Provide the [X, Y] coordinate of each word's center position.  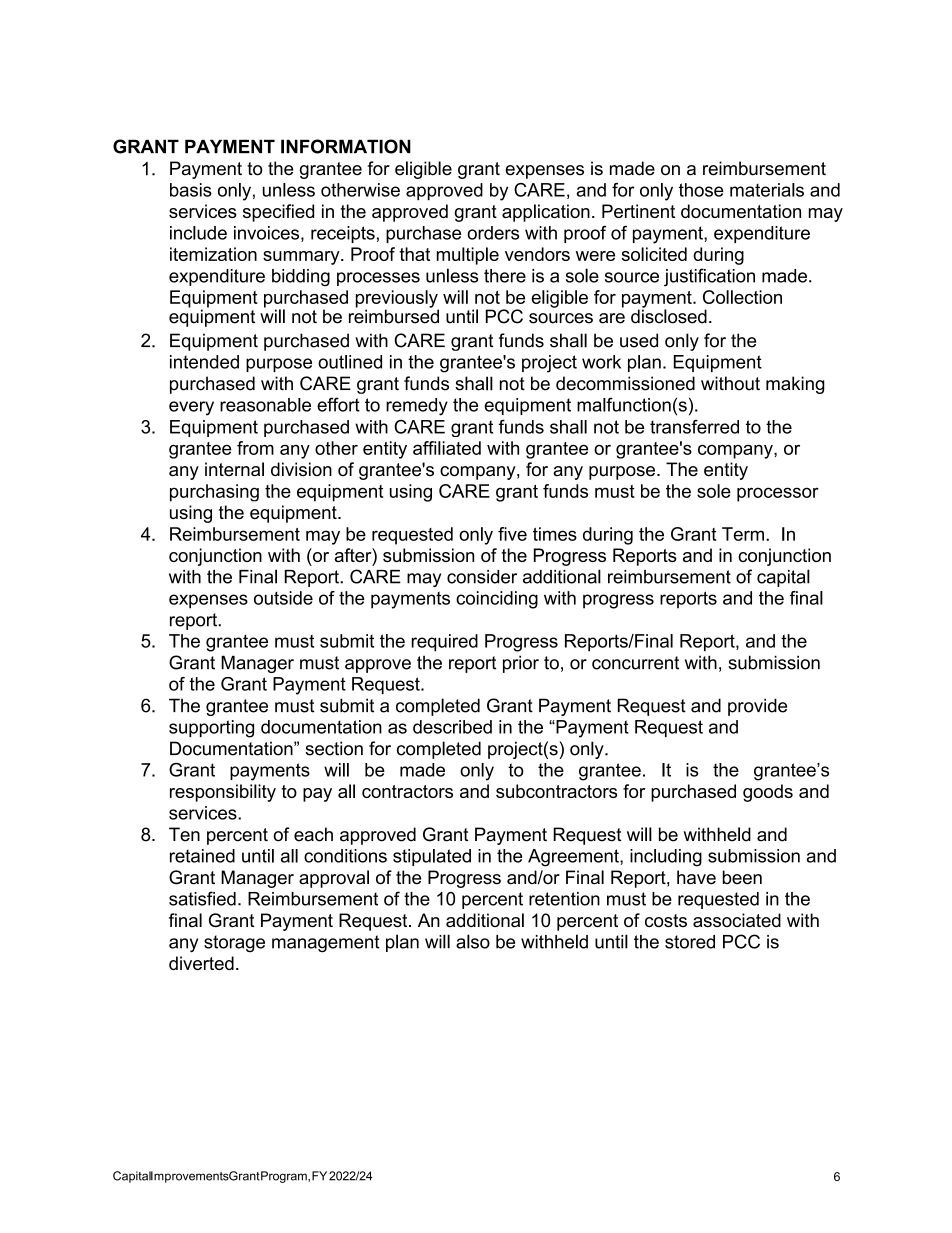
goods [768, 793]
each [313, 834]
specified [278, 213]
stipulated [432, 857]
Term [743, 534]
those [701, 190]
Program [284, 1177]
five [512, 534]
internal [234, 469]
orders [493, 233]
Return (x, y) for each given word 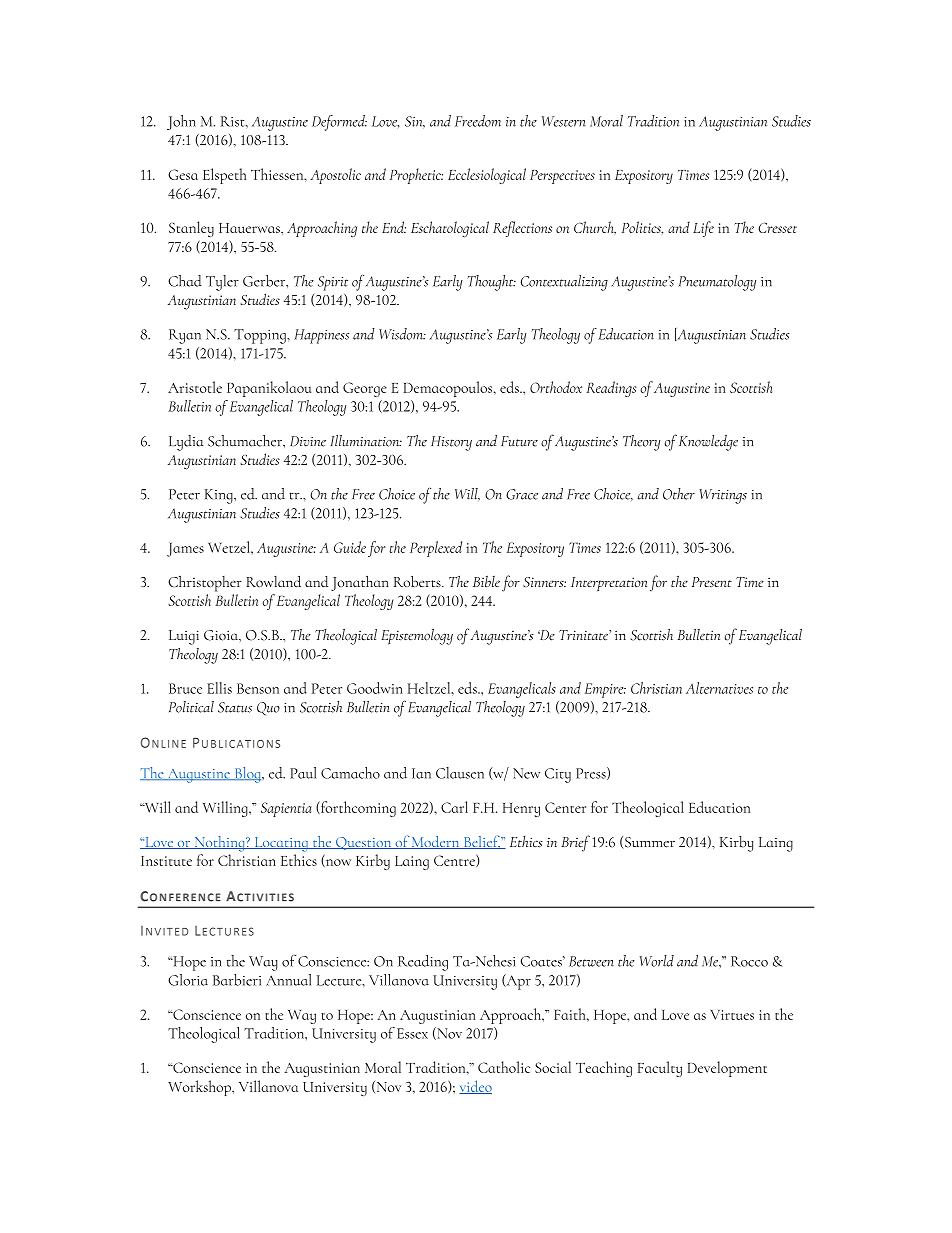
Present (712, 582)
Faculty (660, 1069)
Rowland (273, 581)
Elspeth (224, 176)
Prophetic (416, 176)
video (475, 1087)
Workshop (200, 1088)
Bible (486, 581)
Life (703, 229)
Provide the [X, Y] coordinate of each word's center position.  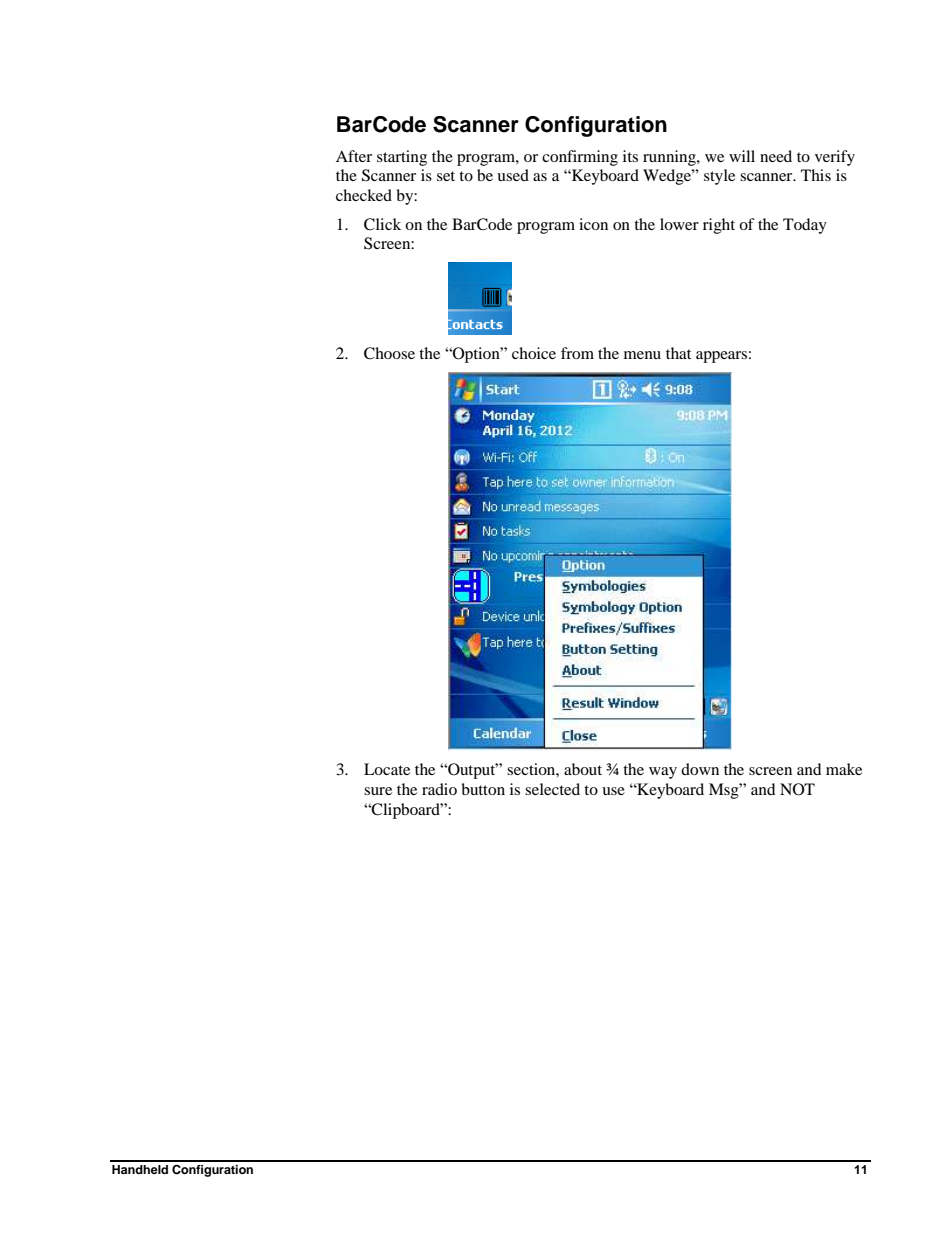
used [513, 175]
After [354, 156]
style [719, 177]
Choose [389, 353]
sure [378, 791]
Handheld [140, 1169]
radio [439, 789]
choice [534, 353]
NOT [797, 789]
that [678, 353]
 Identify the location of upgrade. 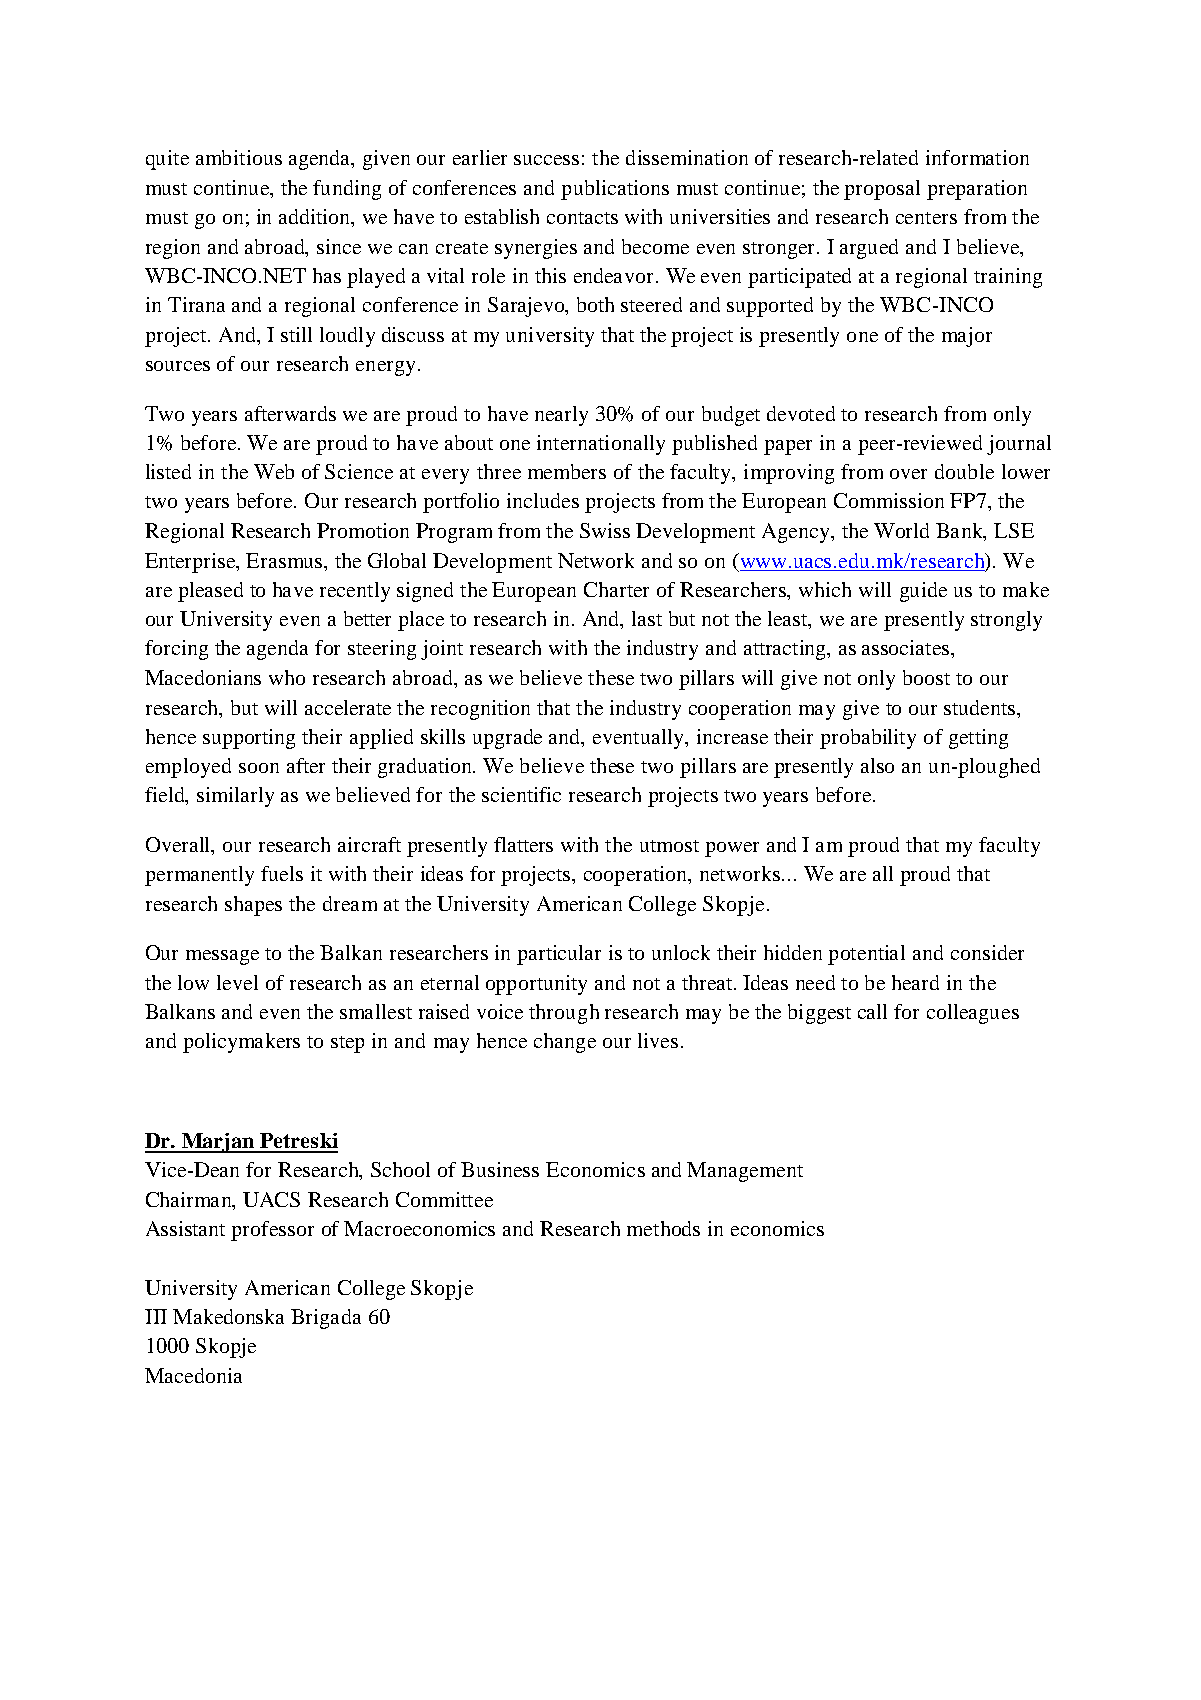
(507, 739).
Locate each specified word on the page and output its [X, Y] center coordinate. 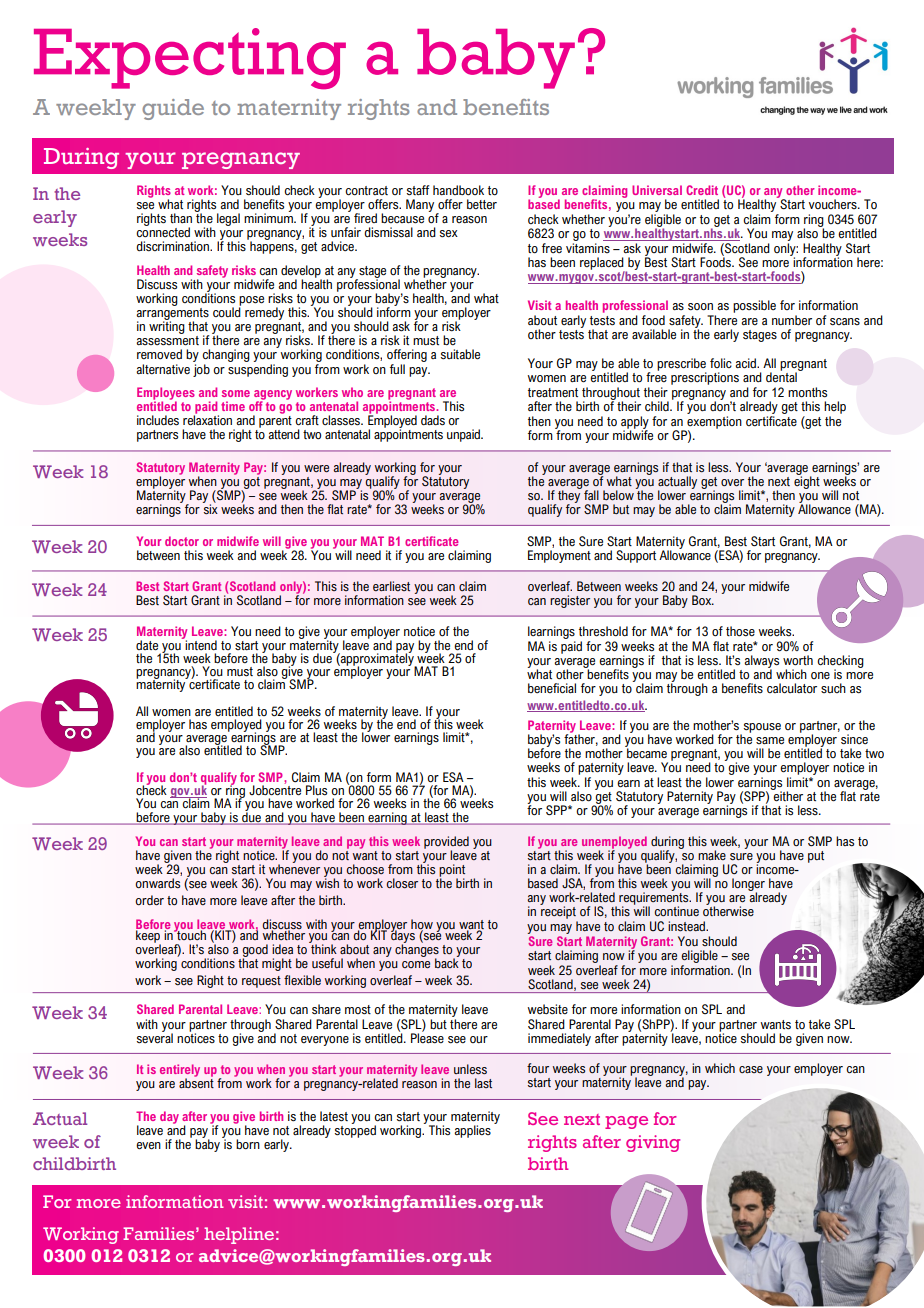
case [751, 1069]
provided [446, 843]
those [740, 631]
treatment [553, 392]
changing [226, 357]
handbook [458, 190]
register [570, 601]
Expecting [190, 59]
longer [748, 885]
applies [472, 1131]
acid [746, 363]
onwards [157, 883]
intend [200, 644]
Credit [702, 190]
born [248, 1144]
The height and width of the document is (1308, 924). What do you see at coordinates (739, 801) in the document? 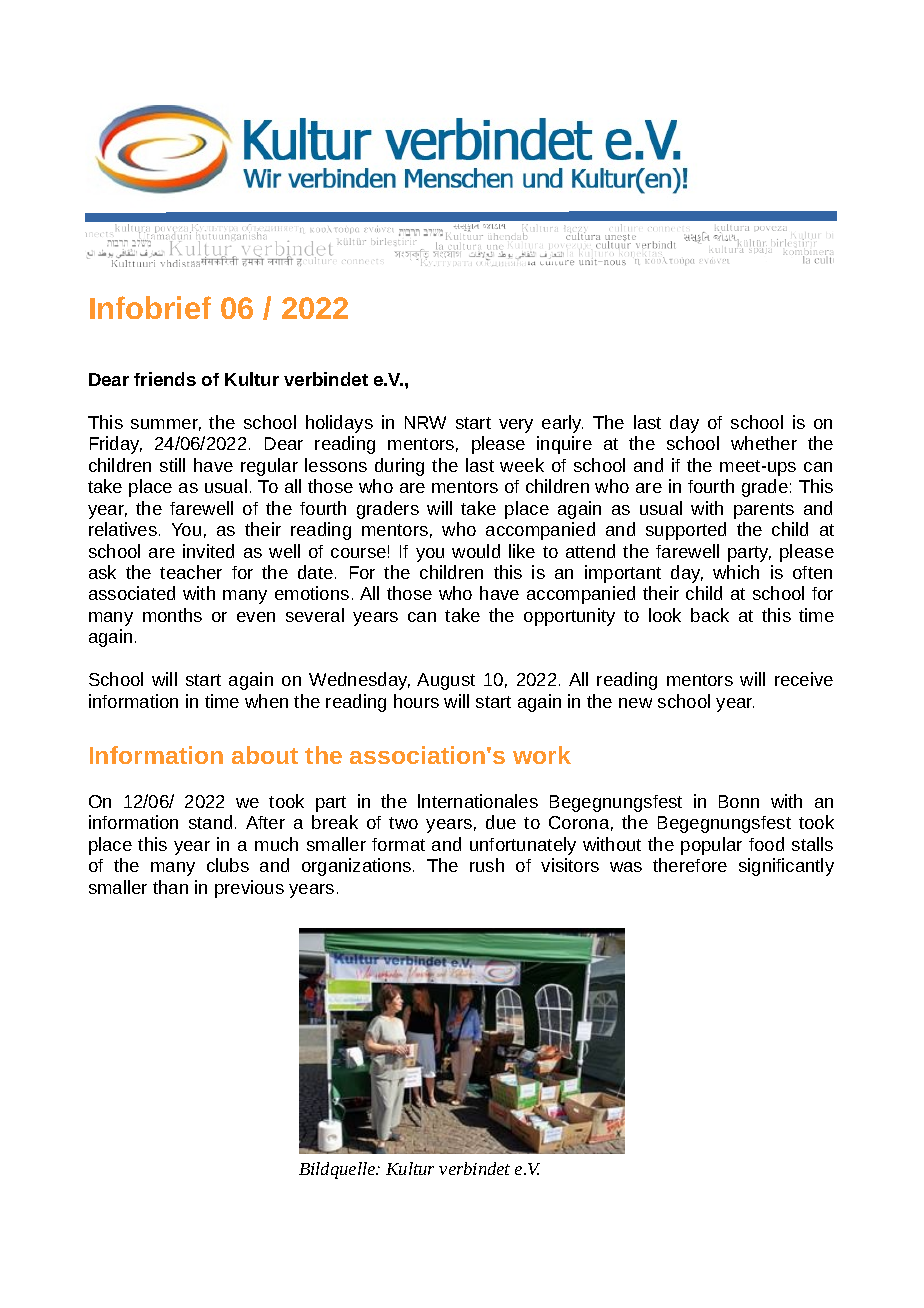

----------

- _What needs to be done_
Copy out every item above, requests included, and shift each answer coordinate by adding 130 to both of its numbers. Leave the pictures out.

- _Exercise result_
Provide the [X, Y] coordinate of each word's center position.  
goods [898, 923]
each [443, 964]
specified [408, 343]
stipulated [562, 987]
Term [873, 664]
those [831, 320]
Program [414, 1307]
five [642, 664]
internal [364, 599]
orders [623, 363]
Return (x, y) for each given word 
Present (842, 712)
Faculty (790, 1199)
Rowland (403, 711)
Elspeth (354, 306)
Prophetic (546, 306)
video (605, 1217)
Workshop (330, 1218)
Bible (616, 711)
Life (833, 359)
Provide the [X, Y] coordinate of each word's center position.  
used [643, 305]
After [484, 286]
style [849, 307]
Choose [519, 483]
sure [508, 921]
Handheld [270, 1299]
radio [569, 919]
choice [664, 483]
NOT [927, 919]
that [808, 483]
 Identify the location of upgrade. 
(637, 869).
Locate each specified word on the page and output its [X, Y] center coordinate. 
case [881, 1199]
provided [576, 973]
those [870, 761]
treatment [683, 522]
changing [356, 487]
handbook [588, 320]
register [700, 731]
Expecting [320, 189]
longer [878, 1015]
applies [602, 1261]
acid [876, 493]
onwards [287, 1013]
intend [330, 774]
Credit [832, 320]
born [378, 1274]
The height and width of the document is (1308, 924). What do you see at coordinates (739, 801) in the document? 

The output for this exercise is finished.